Honey bee populations have declined around the world, but Lozoff stressed that the threat extends to all types of pollinating insects. “Large-scale agriculture doesn’t leave much room for nature to work in a balanced way,” she said. “It really doesn’t.” Lozoff tries to raise awareness of these problems, and perhaps inspire others like herself, by teaching apiculture classes to school children.
Somewhat like honey bees, honey beekeepers are a social group. Lozoff often invites friends to join her as she works, and enjoys taking novices because it forces her to slow down and explain each step.
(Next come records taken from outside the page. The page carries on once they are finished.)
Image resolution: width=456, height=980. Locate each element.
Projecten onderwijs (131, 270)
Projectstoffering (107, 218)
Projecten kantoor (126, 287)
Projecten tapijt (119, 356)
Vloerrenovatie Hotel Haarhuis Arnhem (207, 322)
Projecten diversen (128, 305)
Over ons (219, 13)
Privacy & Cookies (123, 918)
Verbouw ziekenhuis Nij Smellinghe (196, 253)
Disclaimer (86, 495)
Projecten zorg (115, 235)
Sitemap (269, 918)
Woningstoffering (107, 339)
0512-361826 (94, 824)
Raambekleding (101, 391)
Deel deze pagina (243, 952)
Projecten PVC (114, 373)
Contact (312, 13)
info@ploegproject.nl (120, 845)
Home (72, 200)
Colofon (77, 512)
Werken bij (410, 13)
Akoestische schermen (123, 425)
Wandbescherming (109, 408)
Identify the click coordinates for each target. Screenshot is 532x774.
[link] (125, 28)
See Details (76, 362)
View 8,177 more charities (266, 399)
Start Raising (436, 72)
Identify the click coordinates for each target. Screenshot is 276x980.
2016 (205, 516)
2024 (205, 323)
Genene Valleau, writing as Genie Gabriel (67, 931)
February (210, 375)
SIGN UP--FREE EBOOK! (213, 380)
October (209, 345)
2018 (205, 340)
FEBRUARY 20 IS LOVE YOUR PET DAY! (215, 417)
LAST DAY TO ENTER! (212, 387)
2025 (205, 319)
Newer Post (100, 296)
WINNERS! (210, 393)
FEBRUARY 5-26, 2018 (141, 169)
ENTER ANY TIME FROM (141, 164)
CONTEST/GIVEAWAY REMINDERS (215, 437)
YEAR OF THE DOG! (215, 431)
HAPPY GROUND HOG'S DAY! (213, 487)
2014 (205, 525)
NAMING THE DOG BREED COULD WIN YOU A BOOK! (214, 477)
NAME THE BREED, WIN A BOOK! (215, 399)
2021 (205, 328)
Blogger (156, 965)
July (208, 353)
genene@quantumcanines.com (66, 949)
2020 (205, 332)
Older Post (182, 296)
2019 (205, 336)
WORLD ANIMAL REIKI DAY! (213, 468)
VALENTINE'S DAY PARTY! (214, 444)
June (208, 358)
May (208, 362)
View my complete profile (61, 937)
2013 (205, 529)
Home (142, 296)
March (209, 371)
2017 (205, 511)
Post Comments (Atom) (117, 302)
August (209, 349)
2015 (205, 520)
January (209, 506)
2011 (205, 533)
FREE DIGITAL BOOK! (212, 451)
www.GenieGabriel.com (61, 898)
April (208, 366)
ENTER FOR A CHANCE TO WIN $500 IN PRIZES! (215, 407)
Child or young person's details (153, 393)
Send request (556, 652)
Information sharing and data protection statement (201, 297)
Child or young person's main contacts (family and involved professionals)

Last March, she and some Australian beekeeping friends visited Morocco to see one of the oldest apiaries in the world, located in the Atlas Mountains, traveling the so-called “La Route du Miel” or “Honey Highway.”
Closer to home, Lozoff is working with local beekeepers who lack connections in the major French cities and have more than six tons of organically grown honey they don’t know how to sell. “They are good people, great beekeepers, and they refuse to sell to major supermarket chains that are ultimately at the root of the world’s ecological problems,” she wrote in a followup email. Lozoff envisions developing a honey collective as a brand for “beekeepers who bee keep with heart!”
“I’m really just moved to exploring the interactions between insects-environment-humans-agriculture,” Lozoff wrote. “Learning about the world through a bee-shaped lens is a beautiful thing!”